- [Text section]:
Study | Finding | Method |
---|---|---|
Blanc et al. (2014) | Association between hallucinations in AD and the right anterior-posterior network, and the anterior insula as the core region | MRI/VBM (n = 39) |
Donovan et al (2014) | Association between hallucinations and supramarginal cortical thinning in AD | MRI/T1W (n=809) |
Holroyd et al. (2000) | Association between visual hallucinations and visualcortex atrophy/parietal-occipitalsulcal widening in AD | 1.5T MRI/T1W (n=14) |
Lin et al. (2006) | Association between visual hallucinations and increased occipital periventricular hyperintensities in AD | 1.5T MRI/FLAIR (n=10) |
Lopez et al. (2001) | Association between hallucinations and frontotemporal/right parietal hypoperfusionin AD | O-water PET (n=18) |
Mega et al. (2000) | Association between hallucinations and lower regional perfusion in the right and left dorsolateral frontal, left ventral striatal, left anterior cingulate, left pulvinar, and dorsolateral parietal cortex in AD | Tc SPECT (n=20) |
In our view, there is a relative paucity of research on the specific neuroanatomical basis of hallucinations in AD. This paucity may be attributed to a greater interest in delusions in this disease [48], i.e., those erroneous beliefs that are firmly maintained by a patient despite contradictory evidence. Critically, the research on the neuroanatomical basis of hallucinations in AD has included small sample sizes, and has also mainly assessed hallucinations regarding their occurrence and modality, rather than their phenomenological characteristics (e.g., intensity, frequency, duration).
2.2. Genetic account
A relationship has been reported between hallucinations in AD and the apolipoprotein E (ApoE) ε4 allele. The ApoE gene, located on chromosome 19, is the most important known genetic risk factor for sporadic AD [49]. A study has found significant association between ApoE ε4 and hallucinations in a large sample of 266 AD patients [50]. Although several studies confirmed this finding, some studies did not replicate this association (for a review, see [51]), a discrepancy that may be due to differences in sample sizes and diagnostic criteria.
3. Cognitive and affective accounts for hallucinations in AD
3.1. Hallucinations, unsuppressed memories?
According to Hemsley [52], inhibitory dysfunction lead to the emergence of redundant or irrelevant information from memory into awareness, generating hallucinations in Schizophrenia (for a similar view, see [53]). This model is supported by studies using the Inhibition of Currently Irrelevant Memories task. On this task, participants are typically instructed to forget previously exposed information (typically pictures) [54]. Using this task, Waters, Badcock [55] found difficulties in memory suppression in participants with schizophrenia, a difficulty that was significantly correlated with the severity of hallucinations. In the same vein, impairment in memory suppression, as observed on the Inhibition of Currently Irrelevant Memories task, was also considered responsible for intrusive thoughts in obsessive-compulsive disorder [56]. Also, difficulties on this task were observed in undergraduate-students predisposed to hallucinations [57].
Interestingly, the relationship between inhibitory mechanisms and hallucinations was also observed in AD. Hallucinations were mediated by inhibitory decline as assessed with the Stroop task in 31 patients with AD [58]. According to this study, hallucinations in AD patients may be related to difficulties in suppressing intrusive thoughts or memories.

- [Tasks for this exercise]:
1. Answer the following from the text on hallucinations in AD, one line each:
(a) Which allele of the apolipoprotein E gene has been linked to hallucinations in AD?
(b) How many AD patients were in the large sample in which a significant association between that allele and hallucinations was found?
(c) Which task was used to assess inhibitory decline in 31 patients with AD?
2. Transcribe the part of the text on hallucinations in AD starting at "Interestingly, the relationship" and ending at "thoughts or memories.".

- [Provided information]:
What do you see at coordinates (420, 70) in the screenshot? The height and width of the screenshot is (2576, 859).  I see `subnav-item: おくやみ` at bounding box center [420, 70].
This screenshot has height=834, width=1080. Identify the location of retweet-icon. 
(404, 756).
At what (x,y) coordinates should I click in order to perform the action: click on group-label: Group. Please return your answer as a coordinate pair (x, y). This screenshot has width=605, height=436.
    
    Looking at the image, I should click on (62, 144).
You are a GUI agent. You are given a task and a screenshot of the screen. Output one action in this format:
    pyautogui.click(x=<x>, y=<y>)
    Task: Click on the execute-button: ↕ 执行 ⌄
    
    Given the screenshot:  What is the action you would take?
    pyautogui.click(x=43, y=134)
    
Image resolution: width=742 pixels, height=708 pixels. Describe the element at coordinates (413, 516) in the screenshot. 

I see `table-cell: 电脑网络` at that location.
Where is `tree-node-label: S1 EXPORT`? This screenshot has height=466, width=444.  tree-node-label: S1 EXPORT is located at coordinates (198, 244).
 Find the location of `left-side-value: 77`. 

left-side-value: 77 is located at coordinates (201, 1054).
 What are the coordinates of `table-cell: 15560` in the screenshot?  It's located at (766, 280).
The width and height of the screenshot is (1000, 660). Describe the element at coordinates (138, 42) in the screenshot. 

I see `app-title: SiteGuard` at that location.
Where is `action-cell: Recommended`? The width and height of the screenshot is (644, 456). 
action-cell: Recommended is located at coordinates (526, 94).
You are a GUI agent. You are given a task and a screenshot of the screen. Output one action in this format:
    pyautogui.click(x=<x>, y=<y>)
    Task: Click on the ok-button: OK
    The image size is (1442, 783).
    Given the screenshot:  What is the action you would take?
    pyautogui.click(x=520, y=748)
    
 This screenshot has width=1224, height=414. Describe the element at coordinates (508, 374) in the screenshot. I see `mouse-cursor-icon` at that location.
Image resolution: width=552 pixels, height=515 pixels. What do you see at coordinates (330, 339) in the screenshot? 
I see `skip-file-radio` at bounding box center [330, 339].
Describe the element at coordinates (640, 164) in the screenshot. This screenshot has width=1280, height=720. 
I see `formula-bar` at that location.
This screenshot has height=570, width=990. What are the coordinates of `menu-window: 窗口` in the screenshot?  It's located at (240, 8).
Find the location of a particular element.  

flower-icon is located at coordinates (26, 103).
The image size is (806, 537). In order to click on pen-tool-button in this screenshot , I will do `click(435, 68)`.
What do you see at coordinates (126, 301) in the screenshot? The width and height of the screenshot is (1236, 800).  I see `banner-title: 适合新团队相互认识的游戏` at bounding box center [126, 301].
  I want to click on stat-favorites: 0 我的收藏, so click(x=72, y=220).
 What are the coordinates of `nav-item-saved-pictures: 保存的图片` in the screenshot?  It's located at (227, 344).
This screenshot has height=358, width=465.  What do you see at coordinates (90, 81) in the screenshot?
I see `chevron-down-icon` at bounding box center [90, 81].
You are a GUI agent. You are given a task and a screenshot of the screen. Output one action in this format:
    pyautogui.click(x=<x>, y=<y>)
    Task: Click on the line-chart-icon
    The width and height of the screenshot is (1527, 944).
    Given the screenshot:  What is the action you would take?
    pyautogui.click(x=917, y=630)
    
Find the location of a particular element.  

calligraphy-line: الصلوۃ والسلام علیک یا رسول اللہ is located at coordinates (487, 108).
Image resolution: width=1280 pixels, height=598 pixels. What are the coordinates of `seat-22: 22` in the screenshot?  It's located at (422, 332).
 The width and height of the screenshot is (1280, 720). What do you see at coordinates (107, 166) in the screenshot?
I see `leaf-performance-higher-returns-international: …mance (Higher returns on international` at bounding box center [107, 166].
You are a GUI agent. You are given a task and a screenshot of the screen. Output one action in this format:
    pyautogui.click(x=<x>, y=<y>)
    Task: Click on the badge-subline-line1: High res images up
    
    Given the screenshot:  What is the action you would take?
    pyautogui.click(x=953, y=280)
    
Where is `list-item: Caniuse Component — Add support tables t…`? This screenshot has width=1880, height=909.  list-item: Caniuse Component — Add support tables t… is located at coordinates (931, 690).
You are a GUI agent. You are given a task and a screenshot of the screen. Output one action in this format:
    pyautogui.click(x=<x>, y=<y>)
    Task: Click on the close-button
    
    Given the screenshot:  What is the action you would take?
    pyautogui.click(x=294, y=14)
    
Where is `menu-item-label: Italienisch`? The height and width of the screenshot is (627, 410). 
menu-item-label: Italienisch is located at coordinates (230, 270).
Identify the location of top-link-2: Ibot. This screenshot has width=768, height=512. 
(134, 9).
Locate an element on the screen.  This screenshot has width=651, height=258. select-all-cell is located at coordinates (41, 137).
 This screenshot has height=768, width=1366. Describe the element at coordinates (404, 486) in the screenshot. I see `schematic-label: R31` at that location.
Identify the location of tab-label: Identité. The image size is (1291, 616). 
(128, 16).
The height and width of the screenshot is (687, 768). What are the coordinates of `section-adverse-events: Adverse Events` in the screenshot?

- [Task responses]:
1.
(a) The ApoE ε4 allele.
(b) 266 AD patients.
(c) The Stroop task.

2.
Interestingly, the relationship between inhibitory mechanisms and hallucinations was also observed in AD. Hallucinations were mediated by inhibitory decline as assessed with the Stroop task in 31 patients with AD [58]. According to this study, hallucinations in AD patients may be related to difficulties in suppressing intrusive thoughts or memories.